» **Aim a**
Answer these questions using the passage on sustainability leadership:
(i) Who is the acting president of the World Resources Institute?
(ii) What is the name of GE's initiative?
(iii) What goals is Interface seeking to reach?

START Excerpt to read

Being prepared for this transition to a resource-constrained future, in which the needs of nine-billion people are more equitably met, will require fundamentally different mindsets and capabilities within business to those that were developed in a world of abundance.

Looking for the Steve Jobs of Sustainability

Commenting on the recent Rio Summit and lamenting the lack of transformative vision amongst most of the participating CEOs, the acting president of the World Resources Institute (WRI) Manish Bapna questions ‘Where is the Steve Jobs of sustainability, the business leader with the big, disruptive ideas—and the force of will—to achieve for sustainable production and consumption what Apple’s visionary chief did for global technology and information?”[v]

Ask most sustainability practitioners to name their ‘Steve Jobs of sustainability”, and the following are likely to be mentioned: Paul Polman (CEO of Unilever), the late Ray Anderson (Interface), Yvon Chouinard (Patagonia), Lee Scott (Wal-Mart), and Jack Immelt (GE).[vi]  These are executives who have gone beyond framing the business response to societal issues through the blinkered lens of compliance or philanthropy, who have moved on from seeing sustainability as being solely about managing risks, and who have recognised the significant strategic opportunities in finding innovative solutions to some of the world’s social and environmental challenges. For the most part these are the business leaders who are no longer asking ‘what should our sustainability strategy be in the light of our business?’, but rather ‘what should our business strategy be in the light of sustainability?’ As Immelt maintains: ‘sustainability is our business strategy; it’s our roadmap for how we operate and how we innovate.’

Innovation in products and processes characterizes the response of each of these companies. GE’s Ecomagination initiative, for example, has seen billions of dollars invested in the company’s quest to ‘build innovative solutions to the world’s toughest challenges’ through new products in renewable energy and energy efficiency, water supply and purification, and healthcare. Interface, the global carpet company, has long been the poster-child in the corporate sustainability field, focusing on significant process and product innovation in seeking to reach their Mission Zero® goals. Walmart, Patagonia and Unilever have all similarly adopted ambitious targets aimed at minimising their impacts, as well as identifying innovative opportunities for competitive advantage in responding to and addressing the anticipated societal turbulence.

END Excerpt to read
START Stored records

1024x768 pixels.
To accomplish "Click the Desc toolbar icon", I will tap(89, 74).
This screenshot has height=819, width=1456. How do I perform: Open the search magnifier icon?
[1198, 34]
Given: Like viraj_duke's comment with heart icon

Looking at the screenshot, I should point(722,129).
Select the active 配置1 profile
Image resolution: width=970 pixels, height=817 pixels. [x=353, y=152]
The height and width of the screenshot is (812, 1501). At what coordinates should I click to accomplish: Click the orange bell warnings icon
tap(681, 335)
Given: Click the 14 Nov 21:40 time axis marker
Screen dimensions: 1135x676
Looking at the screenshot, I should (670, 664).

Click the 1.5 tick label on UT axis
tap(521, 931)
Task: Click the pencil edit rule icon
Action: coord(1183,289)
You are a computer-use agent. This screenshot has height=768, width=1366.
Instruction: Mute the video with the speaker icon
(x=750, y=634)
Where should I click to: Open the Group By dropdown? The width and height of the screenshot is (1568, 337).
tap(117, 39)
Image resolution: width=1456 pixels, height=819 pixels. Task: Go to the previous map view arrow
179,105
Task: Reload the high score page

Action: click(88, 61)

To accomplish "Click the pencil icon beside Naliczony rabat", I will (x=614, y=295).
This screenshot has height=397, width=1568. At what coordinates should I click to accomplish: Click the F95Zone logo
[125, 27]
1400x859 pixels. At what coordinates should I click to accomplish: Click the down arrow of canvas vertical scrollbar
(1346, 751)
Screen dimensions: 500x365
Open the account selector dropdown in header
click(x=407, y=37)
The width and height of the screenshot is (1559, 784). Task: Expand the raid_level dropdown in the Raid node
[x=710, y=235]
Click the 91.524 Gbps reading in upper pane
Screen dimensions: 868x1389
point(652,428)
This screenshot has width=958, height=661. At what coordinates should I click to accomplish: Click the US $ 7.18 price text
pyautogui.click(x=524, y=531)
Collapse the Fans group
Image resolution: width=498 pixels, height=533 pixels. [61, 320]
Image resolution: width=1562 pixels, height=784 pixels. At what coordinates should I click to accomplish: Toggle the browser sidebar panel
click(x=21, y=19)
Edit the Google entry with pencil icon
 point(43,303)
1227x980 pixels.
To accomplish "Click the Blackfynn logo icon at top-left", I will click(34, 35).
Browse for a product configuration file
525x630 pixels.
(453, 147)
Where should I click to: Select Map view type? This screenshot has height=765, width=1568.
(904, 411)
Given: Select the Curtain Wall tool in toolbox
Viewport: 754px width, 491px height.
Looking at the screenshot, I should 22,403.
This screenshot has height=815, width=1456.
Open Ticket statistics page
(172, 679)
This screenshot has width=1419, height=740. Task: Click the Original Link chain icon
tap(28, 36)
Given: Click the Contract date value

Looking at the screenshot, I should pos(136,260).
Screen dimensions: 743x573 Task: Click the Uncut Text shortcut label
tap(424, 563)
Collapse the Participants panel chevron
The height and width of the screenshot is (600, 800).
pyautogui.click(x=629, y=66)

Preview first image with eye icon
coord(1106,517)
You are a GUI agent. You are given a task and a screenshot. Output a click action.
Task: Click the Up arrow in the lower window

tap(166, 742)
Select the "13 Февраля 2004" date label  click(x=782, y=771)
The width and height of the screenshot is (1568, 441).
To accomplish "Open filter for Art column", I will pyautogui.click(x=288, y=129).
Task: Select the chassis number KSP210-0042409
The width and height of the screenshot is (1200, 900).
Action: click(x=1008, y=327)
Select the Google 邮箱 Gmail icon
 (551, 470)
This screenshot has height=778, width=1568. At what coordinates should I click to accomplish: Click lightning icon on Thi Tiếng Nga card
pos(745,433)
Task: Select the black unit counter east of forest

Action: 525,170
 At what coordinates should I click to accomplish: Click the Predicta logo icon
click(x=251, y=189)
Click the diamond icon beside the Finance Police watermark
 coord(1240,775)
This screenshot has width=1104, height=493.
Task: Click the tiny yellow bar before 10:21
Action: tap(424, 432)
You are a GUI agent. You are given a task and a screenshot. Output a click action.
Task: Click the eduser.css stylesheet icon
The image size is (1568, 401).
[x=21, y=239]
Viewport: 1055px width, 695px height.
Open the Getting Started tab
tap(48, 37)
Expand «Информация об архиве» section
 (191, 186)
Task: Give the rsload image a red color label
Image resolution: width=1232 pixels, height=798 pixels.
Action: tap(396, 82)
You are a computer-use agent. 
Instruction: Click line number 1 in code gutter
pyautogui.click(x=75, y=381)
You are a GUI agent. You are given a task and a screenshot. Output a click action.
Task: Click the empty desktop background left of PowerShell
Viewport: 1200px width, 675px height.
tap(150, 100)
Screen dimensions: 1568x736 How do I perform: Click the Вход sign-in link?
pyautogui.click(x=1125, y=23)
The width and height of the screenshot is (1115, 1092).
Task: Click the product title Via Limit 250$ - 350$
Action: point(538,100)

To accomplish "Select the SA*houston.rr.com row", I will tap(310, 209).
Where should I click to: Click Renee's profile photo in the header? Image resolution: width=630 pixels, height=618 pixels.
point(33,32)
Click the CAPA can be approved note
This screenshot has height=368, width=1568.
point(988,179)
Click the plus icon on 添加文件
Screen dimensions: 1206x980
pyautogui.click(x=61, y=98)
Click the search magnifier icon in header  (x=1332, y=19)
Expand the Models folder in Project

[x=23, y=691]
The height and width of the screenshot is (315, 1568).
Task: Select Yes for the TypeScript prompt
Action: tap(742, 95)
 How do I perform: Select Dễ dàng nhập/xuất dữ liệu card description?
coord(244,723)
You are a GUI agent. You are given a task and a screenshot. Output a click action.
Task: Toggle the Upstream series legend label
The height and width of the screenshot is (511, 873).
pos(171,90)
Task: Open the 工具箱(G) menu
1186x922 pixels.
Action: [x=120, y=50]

END Stored records

» **Aim b**
Pull out every line of the records that contains the string "with".

» **Correct answer a**
(i) Manish Bapna
(ii) Ecomagination
(iii) Its Mission Zero® goals

» **Correct answer b**
Given: Like viraj_duke's comment with heart icon
Instruction: Mute the video with the speaker icon
Edit the Google entry with pencil icon
Preview first image with eye icon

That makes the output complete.